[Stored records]
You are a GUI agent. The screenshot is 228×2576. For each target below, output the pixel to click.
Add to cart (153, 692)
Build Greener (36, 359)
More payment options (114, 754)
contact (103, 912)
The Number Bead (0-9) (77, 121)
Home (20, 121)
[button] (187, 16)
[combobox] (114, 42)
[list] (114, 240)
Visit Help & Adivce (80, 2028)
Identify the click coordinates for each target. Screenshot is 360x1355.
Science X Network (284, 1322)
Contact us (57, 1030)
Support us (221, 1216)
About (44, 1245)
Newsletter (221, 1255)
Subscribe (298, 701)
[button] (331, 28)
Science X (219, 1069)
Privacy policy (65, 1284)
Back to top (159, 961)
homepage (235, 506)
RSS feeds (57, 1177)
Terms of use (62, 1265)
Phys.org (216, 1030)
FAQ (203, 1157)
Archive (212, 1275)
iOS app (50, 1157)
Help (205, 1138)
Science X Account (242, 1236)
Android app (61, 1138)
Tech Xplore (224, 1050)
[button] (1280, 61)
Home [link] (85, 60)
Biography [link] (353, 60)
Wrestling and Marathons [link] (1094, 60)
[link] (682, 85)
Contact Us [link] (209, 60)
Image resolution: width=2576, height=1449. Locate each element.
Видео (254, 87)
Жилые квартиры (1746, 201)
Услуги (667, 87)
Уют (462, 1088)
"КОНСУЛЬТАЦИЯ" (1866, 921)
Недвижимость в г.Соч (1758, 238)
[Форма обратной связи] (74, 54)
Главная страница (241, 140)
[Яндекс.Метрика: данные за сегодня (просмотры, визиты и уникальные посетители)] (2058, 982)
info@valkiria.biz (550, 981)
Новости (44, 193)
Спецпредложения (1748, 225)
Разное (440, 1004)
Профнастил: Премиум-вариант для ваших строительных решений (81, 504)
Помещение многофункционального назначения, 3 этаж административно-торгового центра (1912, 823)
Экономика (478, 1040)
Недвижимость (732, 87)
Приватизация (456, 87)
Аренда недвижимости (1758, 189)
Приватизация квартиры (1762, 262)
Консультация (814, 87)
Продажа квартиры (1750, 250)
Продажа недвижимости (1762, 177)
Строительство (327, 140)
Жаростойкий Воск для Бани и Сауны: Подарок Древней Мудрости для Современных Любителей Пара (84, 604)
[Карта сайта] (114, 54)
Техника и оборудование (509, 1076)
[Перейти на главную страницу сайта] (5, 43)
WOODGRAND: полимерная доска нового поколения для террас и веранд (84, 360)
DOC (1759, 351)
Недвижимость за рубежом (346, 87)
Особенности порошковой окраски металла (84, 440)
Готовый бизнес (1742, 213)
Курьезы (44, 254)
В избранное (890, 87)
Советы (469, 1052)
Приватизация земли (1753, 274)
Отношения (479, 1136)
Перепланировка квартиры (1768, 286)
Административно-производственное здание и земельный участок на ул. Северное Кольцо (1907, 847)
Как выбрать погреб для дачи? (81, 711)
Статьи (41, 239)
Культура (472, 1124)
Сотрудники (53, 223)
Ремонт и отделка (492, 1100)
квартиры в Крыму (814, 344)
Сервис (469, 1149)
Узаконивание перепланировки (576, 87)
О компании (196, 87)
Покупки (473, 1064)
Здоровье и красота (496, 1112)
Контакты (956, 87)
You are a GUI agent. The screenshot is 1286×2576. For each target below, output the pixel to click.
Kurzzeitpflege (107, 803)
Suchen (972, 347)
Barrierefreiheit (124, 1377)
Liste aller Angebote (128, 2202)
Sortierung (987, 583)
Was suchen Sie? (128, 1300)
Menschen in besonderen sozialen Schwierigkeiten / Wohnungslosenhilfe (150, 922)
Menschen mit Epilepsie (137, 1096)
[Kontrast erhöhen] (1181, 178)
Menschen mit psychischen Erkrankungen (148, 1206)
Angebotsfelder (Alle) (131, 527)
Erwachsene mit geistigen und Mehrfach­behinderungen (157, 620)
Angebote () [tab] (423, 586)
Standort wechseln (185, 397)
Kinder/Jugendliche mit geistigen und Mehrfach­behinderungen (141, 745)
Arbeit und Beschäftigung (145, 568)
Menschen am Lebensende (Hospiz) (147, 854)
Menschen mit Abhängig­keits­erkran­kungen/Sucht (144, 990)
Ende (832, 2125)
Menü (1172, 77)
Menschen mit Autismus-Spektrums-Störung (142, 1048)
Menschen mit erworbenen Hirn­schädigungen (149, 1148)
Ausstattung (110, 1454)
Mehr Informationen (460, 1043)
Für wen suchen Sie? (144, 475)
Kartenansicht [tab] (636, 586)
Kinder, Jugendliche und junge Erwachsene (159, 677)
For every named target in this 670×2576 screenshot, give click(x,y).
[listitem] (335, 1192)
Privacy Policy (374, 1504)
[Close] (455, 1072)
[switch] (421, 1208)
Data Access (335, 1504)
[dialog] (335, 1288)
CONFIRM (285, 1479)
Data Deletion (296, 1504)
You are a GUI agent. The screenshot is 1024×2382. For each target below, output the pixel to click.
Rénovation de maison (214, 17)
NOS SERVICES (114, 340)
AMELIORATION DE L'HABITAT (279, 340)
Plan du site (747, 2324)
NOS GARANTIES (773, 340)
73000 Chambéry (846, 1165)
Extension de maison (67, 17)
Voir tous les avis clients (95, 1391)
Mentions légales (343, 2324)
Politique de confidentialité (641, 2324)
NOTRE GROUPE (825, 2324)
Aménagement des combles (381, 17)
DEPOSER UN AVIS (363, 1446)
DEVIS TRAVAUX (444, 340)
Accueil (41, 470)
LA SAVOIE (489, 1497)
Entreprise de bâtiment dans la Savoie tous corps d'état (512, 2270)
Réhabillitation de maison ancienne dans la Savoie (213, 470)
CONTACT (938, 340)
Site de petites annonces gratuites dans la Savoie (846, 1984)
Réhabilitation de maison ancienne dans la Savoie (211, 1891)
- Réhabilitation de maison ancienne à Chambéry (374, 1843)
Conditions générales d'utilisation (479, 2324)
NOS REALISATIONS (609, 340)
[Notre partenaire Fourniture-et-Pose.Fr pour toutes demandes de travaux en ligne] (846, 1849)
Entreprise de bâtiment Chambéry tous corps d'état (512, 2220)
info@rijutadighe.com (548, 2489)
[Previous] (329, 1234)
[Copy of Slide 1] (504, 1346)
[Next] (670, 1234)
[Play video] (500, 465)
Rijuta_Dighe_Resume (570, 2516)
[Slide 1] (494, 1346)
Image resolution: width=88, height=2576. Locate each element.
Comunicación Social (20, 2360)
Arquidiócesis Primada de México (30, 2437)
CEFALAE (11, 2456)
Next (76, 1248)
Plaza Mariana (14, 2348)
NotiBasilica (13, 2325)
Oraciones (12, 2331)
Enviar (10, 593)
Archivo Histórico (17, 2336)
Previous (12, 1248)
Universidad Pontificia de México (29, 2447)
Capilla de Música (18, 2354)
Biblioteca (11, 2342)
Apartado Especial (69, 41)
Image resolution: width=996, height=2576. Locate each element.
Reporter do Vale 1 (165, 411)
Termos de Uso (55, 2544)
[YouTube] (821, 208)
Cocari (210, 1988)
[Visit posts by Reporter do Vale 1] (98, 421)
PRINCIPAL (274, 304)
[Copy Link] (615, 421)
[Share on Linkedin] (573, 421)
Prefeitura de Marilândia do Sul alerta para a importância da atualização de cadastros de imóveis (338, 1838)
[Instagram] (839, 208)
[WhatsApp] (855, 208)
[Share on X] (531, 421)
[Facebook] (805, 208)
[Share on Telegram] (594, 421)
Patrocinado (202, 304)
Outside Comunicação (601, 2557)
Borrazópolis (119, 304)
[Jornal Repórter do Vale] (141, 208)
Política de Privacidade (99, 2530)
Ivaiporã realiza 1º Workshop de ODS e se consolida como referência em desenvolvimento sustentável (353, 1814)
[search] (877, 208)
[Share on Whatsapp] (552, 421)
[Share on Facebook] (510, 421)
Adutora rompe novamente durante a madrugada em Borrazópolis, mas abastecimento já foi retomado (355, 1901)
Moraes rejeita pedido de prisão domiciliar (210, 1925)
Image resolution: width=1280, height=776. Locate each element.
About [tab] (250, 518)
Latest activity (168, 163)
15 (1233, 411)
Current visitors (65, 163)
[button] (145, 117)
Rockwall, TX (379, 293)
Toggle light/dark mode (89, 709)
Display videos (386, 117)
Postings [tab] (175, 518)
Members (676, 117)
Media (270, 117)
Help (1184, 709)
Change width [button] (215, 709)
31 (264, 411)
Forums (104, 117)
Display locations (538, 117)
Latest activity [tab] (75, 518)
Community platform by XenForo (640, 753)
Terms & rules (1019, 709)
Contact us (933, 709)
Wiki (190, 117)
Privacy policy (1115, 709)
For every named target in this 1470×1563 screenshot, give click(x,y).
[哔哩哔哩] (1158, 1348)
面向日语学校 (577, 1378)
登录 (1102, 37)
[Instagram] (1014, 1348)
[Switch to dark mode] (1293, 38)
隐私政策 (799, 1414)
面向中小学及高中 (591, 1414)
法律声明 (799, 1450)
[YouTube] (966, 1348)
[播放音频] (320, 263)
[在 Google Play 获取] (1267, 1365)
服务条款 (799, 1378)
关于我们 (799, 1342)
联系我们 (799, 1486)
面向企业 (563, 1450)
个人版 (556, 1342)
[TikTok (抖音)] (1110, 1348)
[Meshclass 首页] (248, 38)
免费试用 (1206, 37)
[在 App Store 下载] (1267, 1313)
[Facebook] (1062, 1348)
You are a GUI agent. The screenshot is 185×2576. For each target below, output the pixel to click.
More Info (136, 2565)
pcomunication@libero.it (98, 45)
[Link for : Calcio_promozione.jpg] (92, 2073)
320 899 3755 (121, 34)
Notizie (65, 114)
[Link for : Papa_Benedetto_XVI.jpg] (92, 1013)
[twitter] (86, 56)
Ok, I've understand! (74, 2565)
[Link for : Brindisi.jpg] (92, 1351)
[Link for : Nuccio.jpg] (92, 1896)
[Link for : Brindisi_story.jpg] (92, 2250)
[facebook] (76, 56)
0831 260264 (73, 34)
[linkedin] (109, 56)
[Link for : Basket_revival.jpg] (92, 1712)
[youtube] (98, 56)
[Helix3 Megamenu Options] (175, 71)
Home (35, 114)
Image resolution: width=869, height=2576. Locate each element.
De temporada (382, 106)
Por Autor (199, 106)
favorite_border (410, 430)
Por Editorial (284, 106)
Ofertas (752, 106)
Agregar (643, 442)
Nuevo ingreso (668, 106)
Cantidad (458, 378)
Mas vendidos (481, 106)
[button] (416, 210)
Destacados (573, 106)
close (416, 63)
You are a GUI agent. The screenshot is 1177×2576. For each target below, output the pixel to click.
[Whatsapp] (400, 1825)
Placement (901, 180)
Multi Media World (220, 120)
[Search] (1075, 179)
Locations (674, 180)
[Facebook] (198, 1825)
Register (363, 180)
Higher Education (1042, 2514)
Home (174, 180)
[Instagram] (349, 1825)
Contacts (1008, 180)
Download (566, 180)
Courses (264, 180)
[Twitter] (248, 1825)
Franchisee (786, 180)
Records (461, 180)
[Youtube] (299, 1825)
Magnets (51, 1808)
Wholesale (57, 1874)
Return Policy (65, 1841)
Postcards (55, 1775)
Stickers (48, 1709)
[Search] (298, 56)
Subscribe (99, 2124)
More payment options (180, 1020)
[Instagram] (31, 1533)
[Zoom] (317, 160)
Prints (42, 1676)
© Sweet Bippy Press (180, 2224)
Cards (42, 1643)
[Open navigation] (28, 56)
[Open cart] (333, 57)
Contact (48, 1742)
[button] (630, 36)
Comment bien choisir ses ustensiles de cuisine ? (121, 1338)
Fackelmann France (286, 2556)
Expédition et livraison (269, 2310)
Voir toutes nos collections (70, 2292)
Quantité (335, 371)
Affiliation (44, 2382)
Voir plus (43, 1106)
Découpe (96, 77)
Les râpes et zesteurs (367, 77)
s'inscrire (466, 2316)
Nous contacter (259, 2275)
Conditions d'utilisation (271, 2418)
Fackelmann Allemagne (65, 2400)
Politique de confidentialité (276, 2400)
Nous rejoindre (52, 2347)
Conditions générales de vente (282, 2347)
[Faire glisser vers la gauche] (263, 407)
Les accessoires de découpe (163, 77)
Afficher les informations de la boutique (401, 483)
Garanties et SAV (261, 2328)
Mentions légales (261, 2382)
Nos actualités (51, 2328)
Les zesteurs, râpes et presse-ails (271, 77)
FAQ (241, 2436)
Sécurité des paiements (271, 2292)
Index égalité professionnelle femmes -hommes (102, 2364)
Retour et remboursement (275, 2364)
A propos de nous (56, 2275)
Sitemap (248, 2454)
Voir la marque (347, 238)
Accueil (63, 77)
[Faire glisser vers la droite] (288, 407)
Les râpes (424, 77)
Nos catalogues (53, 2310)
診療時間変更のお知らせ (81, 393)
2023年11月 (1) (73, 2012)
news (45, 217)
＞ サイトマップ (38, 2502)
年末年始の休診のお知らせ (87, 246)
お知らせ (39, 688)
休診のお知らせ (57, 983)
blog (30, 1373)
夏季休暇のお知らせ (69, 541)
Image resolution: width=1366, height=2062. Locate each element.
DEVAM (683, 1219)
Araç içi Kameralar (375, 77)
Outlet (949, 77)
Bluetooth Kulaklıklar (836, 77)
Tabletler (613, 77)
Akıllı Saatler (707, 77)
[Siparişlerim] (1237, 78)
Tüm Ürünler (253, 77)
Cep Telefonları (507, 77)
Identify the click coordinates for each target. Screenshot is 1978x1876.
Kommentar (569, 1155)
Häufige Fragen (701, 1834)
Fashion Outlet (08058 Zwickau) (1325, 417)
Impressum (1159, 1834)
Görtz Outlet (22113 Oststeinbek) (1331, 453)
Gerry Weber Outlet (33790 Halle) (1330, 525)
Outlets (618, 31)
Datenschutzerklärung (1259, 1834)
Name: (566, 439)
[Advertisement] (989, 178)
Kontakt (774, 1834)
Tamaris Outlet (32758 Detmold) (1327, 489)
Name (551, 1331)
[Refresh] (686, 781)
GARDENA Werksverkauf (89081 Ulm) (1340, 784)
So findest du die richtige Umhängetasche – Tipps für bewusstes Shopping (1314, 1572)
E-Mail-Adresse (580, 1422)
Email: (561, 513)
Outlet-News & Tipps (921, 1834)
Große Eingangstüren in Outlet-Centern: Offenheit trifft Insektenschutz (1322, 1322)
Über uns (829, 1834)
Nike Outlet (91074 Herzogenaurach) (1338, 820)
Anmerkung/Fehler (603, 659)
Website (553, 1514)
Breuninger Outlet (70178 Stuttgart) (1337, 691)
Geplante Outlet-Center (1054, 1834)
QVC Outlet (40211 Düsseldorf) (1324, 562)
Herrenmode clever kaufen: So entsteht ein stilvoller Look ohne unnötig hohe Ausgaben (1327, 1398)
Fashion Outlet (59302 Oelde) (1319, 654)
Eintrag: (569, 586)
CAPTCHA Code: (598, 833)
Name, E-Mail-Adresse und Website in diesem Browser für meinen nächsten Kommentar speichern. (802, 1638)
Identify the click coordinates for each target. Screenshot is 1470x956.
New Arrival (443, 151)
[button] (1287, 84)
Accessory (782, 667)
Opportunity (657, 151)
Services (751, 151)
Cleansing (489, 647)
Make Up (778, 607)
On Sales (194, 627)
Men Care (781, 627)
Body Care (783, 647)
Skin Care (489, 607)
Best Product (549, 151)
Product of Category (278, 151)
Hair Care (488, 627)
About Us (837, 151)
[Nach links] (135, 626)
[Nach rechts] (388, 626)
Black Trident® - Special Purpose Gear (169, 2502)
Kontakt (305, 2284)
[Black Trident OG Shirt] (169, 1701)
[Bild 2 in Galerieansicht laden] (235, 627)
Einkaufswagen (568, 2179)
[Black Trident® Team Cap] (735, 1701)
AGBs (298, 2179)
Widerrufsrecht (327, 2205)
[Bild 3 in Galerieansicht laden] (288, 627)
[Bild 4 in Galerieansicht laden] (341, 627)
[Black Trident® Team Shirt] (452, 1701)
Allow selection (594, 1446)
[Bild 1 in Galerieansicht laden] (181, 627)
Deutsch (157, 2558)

TASK ITEM -> Return the opening line of the data and every line after it through the line containing "Science X Account (242, 1236)", please, exactly as written and with nothing added.

SOLUTION FOR THIS TASK ->
You are a GUI agent. The screenshot is 228×2576. For each target below, output the pixel to click.
Add to cart (153, 692)
Build Greener (36, 359)
More payment options (114, 754)
contact (103, 912)
The Number Bead (0-9) (77, 121)
Home (20, 121)
[button] (187, 16)
[combobox] (114, 42)
[list] (114, 240)
Visit Help & Adivce (80, 2028)
Identify the click coordinates for each target. Screenshot is 360x1355.
Science X Network (284, 1322)
Contact us (57, 1030)
Support us (221, 1216)
About (44, 1245)
Newsletter (221, 1255)
Subscribe (298, 701)
[button] (331, 28)
Science X (219, 1069)
Privacy policy (65, 1284)
Back to top (159, 961)
homepage (235, 506)
RSS feeds (57, 1177)
Terms of use (62, 1265)
Phys.org (216, 1030)
FAQ (203, 1157)
Archive (212, 1275)
iOS app (50, 1157)
Help (205, 1138)
Science X Account (242, 1236)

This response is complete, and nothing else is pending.